* Written problem:
Report every line in the entries below that contains the word "This", copying each such line in full.

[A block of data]
──────────
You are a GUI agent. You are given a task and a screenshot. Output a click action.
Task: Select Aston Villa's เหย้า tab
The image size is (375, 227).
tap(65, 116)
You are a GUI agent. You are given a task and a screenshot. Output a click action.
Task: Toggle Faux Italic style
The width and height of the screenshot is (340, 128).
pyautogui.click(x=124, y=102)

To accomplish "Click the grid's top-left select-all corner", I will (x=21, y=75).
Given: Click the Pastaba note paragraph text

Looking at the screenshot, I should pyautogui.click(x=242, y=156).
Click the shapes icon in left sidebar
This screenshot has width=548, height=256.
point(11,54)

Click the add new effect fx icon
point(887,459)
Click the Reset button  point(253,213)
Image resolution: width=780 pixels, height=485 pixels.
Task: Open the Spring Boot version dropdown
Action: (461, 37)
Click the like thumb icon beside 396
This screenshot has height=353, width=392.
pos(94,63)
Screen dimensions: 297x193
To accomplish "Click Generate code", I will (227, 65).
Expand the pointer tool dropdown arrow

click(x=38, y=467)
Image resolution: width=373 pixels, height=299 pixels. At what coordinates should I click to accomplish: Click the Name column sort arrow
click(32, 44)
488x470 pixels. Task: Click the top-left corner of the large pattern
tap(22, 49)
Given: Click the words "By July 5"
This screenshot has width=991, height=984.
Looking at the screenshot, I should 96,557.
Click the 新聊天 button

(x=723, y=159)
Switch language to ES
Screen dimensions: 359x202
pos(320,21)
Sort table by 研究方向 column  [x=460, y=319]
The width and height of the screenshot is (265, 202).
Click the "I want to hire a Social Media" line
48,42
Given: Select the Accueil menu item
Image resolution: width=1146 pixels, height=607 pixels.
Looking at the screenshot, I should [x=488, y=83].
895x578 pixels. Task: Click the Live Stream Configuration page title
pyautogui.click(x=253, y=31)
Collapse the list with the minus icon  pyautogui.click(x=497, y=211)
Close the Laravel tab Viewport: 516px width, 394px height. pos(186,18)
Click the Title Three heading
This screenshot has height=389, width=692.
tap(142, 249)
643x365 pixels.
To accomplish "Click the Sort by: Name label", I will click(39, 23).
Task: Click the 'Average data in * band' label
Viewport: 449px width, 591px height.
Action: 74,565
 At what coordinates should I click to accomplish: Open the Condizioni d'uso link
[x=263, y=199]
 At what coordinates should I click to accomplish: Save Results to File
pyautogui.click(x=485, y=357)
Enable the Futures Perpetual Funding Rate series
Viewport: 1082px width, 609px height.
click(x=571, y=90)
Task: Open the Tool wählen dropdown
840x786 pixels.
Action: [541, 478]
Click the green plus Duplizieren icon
──────────
* Reply:
This screenshot has width=548, height=256.
This screenshot has height=353, width=392.
This screenshot has width=991, height=984.
This screenshot has height=389, width=692.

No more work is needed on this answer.